Sony posted a group net loss of ¥88.3 billion ($809.6 million) in the three months ended June 30, compared with a profit of ¥18.43 billion a year earlier. Sales rose 5.4 percent to ¥1.56 trillion, but operating profit fell 20.1 percent to 33.7 billion because of losses at its video game, music and movie businesses.
The Japanese company, which entered the movie business in 1989 with the acquisition of Columbia Pictures Entertainment, took a ¥101.65 billion charge in the quarter. It said new accounting rules were forcing movie firms to book all of a film's marketing expenses three months after a film's release, whereas previously they could book the expenses over 10 years.
The Tokyo-based company drastically cut its earnings forecast for the fiscal year ending in March 2001 because of the charge, reducing its group net profit estimate to ¥10 billion, from an April estimate of ¥120 billion.
Sony made its earnings report after trading closed on the Tokyo exchange.
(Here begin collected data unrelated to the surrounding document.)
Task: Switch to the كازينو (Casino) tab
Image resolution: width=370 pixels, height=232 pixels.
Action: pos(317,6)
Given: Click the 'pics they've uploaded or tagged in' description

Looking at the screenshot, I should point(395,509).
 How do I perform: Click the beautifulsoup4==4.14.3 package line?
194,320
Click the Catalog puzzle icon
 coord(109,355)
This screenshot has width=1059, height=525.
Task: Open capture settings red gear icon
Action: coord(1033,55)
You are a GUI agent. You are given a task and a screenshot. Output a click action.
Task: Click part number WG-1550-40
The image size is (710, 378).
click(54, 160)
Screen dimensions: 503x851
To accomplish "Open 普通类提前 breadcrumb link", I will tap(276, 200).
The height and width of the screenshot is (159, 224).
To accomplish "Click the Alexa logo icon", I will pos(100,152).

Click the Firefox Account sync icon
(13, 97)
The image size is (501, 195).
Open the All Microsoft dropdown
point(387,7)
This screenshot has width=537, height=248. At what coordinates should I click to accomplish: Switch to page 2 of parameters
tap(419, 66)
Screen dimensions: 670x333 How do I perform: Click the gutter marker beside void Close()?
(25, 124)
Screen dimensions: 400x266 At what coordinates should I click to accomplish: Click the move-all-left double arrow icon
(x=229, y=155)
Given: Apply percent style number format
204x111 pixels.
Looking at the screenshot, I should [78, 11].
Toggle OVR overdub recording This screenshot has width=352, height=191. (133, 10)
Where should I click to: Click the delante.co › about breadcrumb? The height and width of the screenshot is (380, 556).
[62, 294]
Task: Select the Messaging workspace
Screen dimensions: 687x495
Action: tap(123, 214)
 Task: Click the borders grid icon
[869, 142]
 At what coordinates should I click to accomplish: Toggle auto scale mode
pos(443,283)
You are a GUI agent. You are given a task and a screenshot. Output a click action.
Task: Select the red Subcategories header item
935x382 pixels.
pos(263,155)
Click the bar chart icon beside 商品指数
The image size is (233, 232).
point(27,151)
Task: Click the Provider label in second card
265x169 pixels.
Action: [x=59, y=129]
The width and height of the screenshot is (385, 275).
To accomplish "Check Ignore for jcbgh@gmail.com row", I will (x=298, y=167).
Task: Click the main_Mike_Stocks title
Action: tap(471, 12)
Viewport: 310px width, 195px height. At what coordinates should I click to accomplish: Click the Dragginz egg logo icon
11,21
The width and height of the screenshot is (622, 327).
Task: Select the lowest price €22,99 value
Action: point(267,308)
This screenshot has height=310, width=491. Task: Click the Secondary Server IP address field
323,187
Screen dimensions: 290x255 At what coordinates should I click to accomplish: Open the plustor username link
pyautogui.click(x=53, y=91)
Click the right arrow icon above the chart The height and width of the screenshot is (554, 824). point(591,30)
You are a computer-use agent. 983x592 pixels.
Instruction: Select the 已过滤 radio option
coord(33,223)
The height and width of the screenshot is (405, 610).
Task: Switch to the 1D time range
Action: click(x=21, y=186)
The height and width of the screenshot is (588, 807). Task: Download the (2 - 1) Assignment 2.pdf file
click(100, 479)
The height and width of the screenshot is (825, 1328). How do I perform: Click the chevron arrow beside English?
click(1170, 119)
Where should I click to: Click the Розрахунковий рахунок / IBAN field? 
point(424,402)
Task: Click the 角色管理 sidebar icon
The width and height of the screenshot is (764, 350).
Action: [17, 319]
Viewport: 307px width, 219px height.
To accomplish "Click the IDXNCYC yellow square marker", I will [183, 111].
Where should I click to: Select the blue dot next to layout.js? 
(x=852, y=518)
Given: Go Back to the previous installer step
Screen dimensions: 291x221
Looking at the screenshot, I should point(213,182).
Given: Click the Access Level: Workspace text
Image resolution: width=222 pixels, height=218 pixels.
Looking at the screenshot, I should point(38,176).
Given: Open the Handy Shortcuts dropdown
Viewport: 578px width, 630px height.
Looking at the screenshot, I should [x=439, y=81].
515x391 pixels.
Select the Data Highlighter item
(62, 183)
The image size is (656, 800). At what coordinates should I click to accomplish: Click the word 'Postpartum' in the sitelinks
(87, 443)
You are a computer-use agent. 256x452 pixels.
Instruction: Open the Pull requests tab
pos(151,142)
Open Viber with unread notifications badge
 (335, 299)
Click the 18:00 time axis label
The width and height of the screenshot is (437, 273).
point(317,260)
Earlier, its shares had closed up 2.5 percent at ¥10,710. The stock has fallen nearly 40 percent from a record high in March.
"Sony shares have lost some of their premium seen earlier in the year following the burst of the so-called Internet bubble," said IBJ Securities analyst Hiroyuki Iba. "What we need to see is the shares supported by a recovery in actual earnings. The game sector undoubtedly holds the key to its whole earnings climate."
Sony's game division, which last year generated more than 30 percent of total profits, posted a ¥16.04 billion operating loss in the first quarter because of high costs and slow initial returns from the March launch in Japan of its new PlayStation2 video game console.
Still, analysts expect the business to turn profitable in the third quarter when Sony launches the PlayStation2 in North America and Europe with an increase in the range of available games and software packages.